Problem to solve ::
When you reach the line in the data below that contains "Remove coupon 17mk514 with X icon", please start repeating lines exactly, and stop after the line that contains "Viewport: 875px width, 1077px height.", repeating nothing else.

Stored data ::
=-=-=-=-=

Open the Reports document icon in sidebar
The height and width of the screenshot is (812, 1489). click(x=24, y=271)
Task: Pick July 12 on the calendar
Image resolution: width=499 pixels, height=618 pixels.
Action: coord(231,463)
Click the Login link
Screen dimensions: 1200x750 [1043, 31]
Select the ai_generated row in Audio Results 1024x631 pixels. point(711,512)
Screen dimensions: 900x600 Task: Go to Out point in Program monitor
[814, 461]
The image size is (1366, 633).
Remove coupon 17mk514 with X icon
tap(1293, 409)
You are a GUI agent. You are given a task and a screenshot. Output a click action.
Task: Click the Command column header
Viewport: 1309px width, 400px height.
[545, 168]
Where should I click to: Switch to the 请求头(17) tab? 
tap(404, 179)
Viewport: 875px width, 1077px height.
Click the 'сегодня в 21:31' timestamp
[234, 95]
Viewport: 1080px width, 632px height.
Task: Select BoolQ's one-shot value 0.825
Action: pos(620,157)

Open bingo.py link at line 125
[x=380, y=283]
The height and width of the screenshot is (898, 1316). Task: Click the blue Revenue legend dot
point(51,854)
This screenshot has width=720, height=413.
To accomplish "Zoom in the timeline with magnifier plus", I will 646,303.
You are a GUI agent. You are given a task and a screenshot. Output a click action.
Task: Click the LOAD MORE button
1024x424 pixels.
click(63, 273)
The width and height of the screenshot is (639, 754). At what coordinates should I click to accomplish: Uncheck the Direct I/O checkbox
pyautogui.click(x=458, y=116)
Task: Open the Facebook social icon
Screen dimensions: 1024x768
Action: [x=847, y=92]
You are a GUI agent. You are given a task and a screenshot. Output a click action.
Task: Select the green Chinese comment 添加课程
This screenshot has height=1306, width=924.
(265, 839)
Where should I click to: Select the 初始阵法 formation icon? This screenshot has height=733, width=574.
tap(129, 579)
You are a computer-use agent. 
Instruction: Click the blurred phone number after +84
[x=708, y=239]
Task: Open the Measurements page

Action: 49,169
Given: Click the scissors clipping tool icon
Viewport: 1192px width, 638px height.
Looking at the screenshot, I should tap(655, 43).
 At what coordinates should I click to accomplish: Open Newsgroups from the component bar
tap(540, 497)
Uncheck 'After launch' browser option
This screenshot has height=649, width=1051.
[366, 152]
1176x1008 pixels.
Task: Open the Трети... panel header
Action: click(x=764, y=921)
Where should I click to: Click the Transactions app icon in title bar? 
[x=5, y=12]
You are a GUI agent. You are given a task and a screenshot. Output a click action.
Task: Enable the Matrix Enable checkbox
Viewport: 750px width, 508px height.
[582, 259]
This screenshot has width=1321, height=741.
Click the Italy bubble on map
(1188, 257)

=-=-=-=-=

Response to this task ::
Remove coupon 17mk514 with X icon
tap(1293, 409)
You are a GUI agent. You are given a task and a screenshot. Output a click action.
Task: Click the Command column header
Viewport: 1309px width, 400px height.
[545, 168]
Where should I click to: Switch to the 请求头(17) tab? 
tap(404, 179)
Viewport: 875px width, 1077px height.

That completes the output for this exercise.